Venetian Agreement (Intesa Veneta, IV) is a centrist social-democratic Italian political party active in Veneto.

It emerged in 2006 as a regional split from the Italian Democratic Socialists and it is led by Carlo Covi, regional deputy, and Monica Balbinot, minister of Culture of Padua. The party was particularly strong in the Municipal Council of Padua: three councillors of out the seven elected by the Socialists in 2004 switched to the new party.
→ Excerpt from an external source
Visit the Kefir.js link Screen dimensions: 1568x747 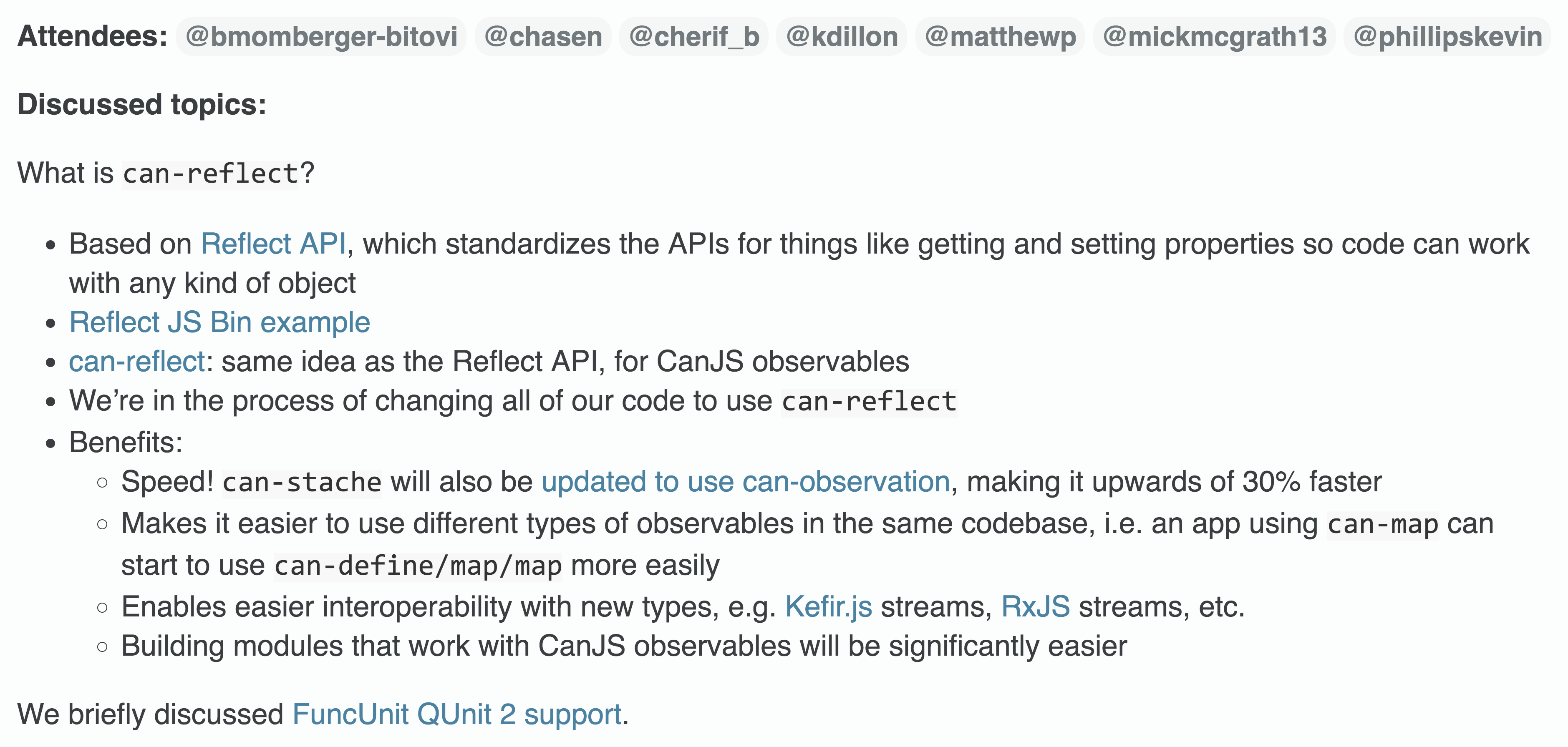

In Padua it supported the municipal government led by Flavio Zanonato (Democratic Party) until the elections in June 2009, when it proposed the leader Covi for mayor.

Venetian Agreement took part in 2008 Italian general elections, only in the region of Veneto, gaining 2388 votes (0.006%) for the Chamber of Deputies and 4275 (0.013%) for the Senate.

In October 2008 IV signed a coalition pact with North-East Project (PNE) and Liga Veneta Repubblica (LVR) (which soon left the alliance) for the future municipal, provincial and regional elections "in order to provide an adequate representation to the Venetian people, in line with what happens in Europe, from Scotland to Catalonia, from Wales to Brittany, where federalist, autonomist and independentist parties, who resopond uniquely to their territory, see their popular support increasing." However, in the 2009 provincial and municipal elections, the LVR opted for a different alliance and IV ran only with the PNE. Covi, who was candidate for mayor in Padua, gained 1.8%. IV entered the centre-right coalition at the second ballot, but it was not able to confirm its representance in the council, due to the small number of votes (1.30% only).

For the 2010 regional election, after having formed Veneto Freedom with other Venetist parties, the party finally chose to support Antonio De Poli (UDC) for president under the banner of North-East Union (UNE), along with UNE, PNE and LVR. The list won 1.5% of vote, with peaks of 1.9% and 1.8% in the provinces of Treviso and Belluno, and Mariangelo Foggiato (PNE) was elected to the council.